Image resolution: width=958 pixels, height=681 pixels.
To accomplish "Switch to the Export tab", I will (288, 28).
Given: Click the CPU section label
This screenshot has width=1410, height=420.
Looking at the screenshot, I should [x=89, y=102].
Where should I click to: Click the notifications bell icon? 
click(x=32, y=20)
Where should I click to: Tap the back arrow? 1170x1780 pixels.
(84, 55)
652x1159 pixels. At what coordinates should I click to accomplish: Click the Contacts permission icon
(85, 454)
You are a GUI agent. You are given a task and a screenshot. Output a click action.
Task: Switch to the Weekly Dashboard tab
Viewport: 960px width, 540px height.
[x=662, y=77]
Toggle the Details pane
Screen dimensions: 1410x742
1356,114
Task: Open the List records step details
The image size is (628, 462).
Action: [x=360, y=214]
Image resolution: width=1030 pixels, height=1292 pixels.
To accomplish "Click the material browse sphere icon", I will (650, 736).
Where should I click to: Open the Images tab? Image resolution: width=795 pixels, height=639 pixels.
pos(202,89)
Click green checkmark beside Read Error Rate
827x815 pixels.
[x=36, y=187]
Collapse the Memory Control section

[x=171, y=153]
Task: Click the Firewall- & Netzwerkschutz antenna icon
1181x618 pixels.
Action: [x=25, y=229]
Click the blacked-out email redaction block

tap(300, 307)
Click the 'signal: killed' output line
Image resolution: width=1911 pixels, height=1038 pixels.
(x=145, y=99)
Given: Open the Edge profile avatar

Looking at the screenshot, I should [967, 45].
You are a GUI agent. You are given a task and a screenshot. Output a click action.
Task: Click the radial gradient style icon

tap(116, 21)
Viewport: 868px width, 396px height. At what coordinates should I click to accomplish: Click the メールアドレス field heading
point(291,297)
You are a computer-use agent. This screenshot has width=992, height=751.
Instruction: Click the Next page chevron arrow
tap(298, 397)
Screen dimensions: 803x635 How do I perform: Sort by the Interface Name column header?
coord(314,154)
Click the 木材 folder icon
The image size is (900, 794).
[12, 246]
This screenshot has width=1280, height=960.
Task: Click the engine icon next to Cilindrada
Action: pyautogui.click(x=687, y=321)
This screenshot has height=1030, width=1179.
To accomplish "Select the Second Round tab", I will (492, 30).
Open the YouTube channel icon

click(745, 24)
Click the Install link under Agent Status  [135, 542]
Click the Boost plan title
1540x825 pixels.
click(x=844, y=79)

→ **Do this**: Reproduce all of the material above line for line, without changing a single character.

→ **Task solution**:
Image resolution: width=958 pixels, height=681 pixels.
To accomplish "Switch to the Export tab", I will (288, 28).
Given: Click the CPU section label
This screenshot has width=1410, height=420.
Looking at the screenshot, I should [x=89, y=102].
Where should I click to: Click the notifications bell icon? 
click(x=32, y=20)
Where should I click to: Tap the back arrow? 1170x1780 pixels.
(84, 55)
652x1159 pixels. At what coordinates should I click to accomplish: Click the Contacts permission icon
(85, 454)
You are a GUI agent. You are given a task and a screenshot. Output a click action.
Task: Switch to the Weekly Dashboard tab
Viewport: 960px width, 540px height.
[x=662, y=77]
Toggle the Details pane
Screen dimensions: 1410x742
1356,114
Task: Open the List records step details
The image size is (628, 462).
Action: [x=360, y=214]
Image resolution: width=1030 pixels, height=1292 pixels.
To accomplish "Click the material browse sphere icon", I will (650, 736).
Where should I click to: Open the Images tab? Image resolution: width=795 pixels, height=639 pixels.
pos(202,89)
Click green checkmark beside Read Error Rate
827x815 pixels.
[x=36, y=187]
Collapse the Memory Control section

[x=171, y=153]
Task: Click the Firewall- & Netzwerkschutz antenna icon
1181x618 pixels.
Action: [x=25, y=229]
Click the blacked-out email redaction block

tap(300, 307)
Click the 'signal: killed' output line
Image resolution: width=1911 pixels, height=1038 pixels.
(x=145, y=99)
Given: Open the Edge profile avatar

Looking at the screenshot, I should [967, 45].
You are a GUI agent. You are given a task and a screenshot. Output a click action.
Task: Click the radial gradient style icon

tap(116, 21)
Viewport: 868px width, 396px height. At what coordinates should I click to accomplish: Click the メールアドレス field heading
point(291,297)
You are a computer-use agent. This screenshot has width=992, height=751.
Instruction: Click the Next page chevron arrow
tap(298, 397)
Screen dimensions: 803x635 How do I perform: Sort by the Interface Name column header?
coord(314,154)
Click the 木材 folder icon
The image size is (900, 794).
[12, 246]
This screenshot has width=1280, height=960.
Task: Click the engine icon next to Cilindrada
Action: pyautogui.click(x=687, y=321)
This screenshot has height=1030, width=1179.
To accomplish "Select the Second Round tab", I will (492, 30).
Open the YouTube channel icon

click(745, 24)
Click the Install link under Agent Status  [135, 542]
Click the Boost plan title
1540x825 pixels.
click(x=844, y=79)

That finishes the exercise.